Poss. Ety. of "twink" [Was Re: Theriomorphism in a Los Angeles Gay Community]

ROBIN HAMILTON robin.hamilton2 at BTINTERNET.COM
Sat Feb 13 07:36:54 UTC 2010


> From: Jonathan Lighter

> The drunken rhyme may be relevant to the etymology of
> _twink_ ...

I almost passed over the poem Jon presented us with, and probably would have done if it hadn't been for someone characterising it as "doggerel".  I always get just a *tiny bit suspicious when the word "doggerel" is used, as it's such a sweep-it-under-the-carpet word, and all too often means the person reading the text either can't understand the rhythm, or the meaning, or both.

So let's see.  "Twinkle, twinkle, little star, / How I wonder what you are" -- nice, straightforward trochiac octameter couplet.  And at the very least, the author of the parody perfectly captures the rhythm:

       Starkle, starkle little twink,
       Who the hell you are I think.

The first line is a simple transform: twinkle ... star => starkle ... twink

But the second line turns on a double transform:

How I wonder what you are
   => Who the hell do you think you are?
      => Who the hell you are I think

.... and it's a transform that concludes with an echo of possibly the most famous first line of any poem written in America in the previous 20 years (counting back from the mid-40s): "Whose woods these are I think I know."

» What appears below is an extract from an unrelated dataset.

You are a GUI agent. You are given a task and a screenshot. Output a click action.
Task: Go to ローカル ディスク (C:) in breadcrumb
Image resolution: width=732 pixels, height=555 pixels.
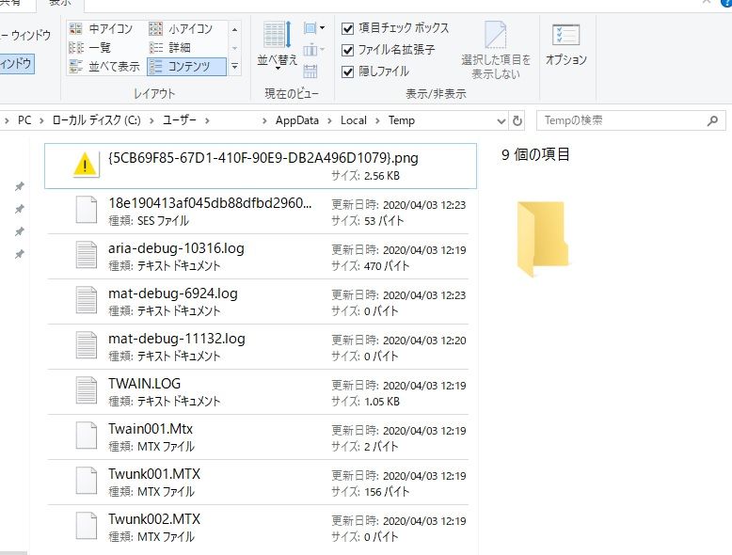pos(97,120)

       I'm not under the alcofluence of incohol.       [corrected]
       I'm not as drunk as some thinkle peep I am

  => I'm not as drunk as some people think

But "thinkle peep I am" -- now, *that's weird, the intrusion of (apparent) nonsense into  an otherwise syntactically correct phrase.  It works, beautifully, but I'm not sure why.  Maybe because it's a deep echo of a phrase in Henryson's 'Uponlondis Mus and Burgis Mus' -- "Cry peep anis to me."

       And besides, I've only had tea martoonies,
       And anyway, I've all day sober to Sunday up in.

"tea martoonies" from "two matinis" is rather neat, I'd say, but it's the final line which caps it.  Ends with a bang, doesn't it? "Sunday up in" is that more than occasional intrusion into an iambic line, a Lesser Ionic Ascending Foot.  ( X X / /, only to be used in moderation as a substitution for two iambic feet, simply *because it has such a rhythmic punch.)

I was more than a little sceptical initially about Jon's suggestion that there was a gay dimension to the poem, but let's engage in a bit of speculative profiling here.

Who in America in the 1940s was involved in the gay community, liked parodies and on occasion produced variants of traditional English poems, had a documented interest in light verse, produced coded gay poems under his own name and more overtly gay poems anonymously, was fascinated by English metrics in all its varieties, and would be absolutely certain to be familiar with Frost's "Stopping By Woods On A Snowy Evening"?  And was familiar with Robert Henryson's _Fables_.  (He was also notorious for drinking more martinis than he otterto have done.)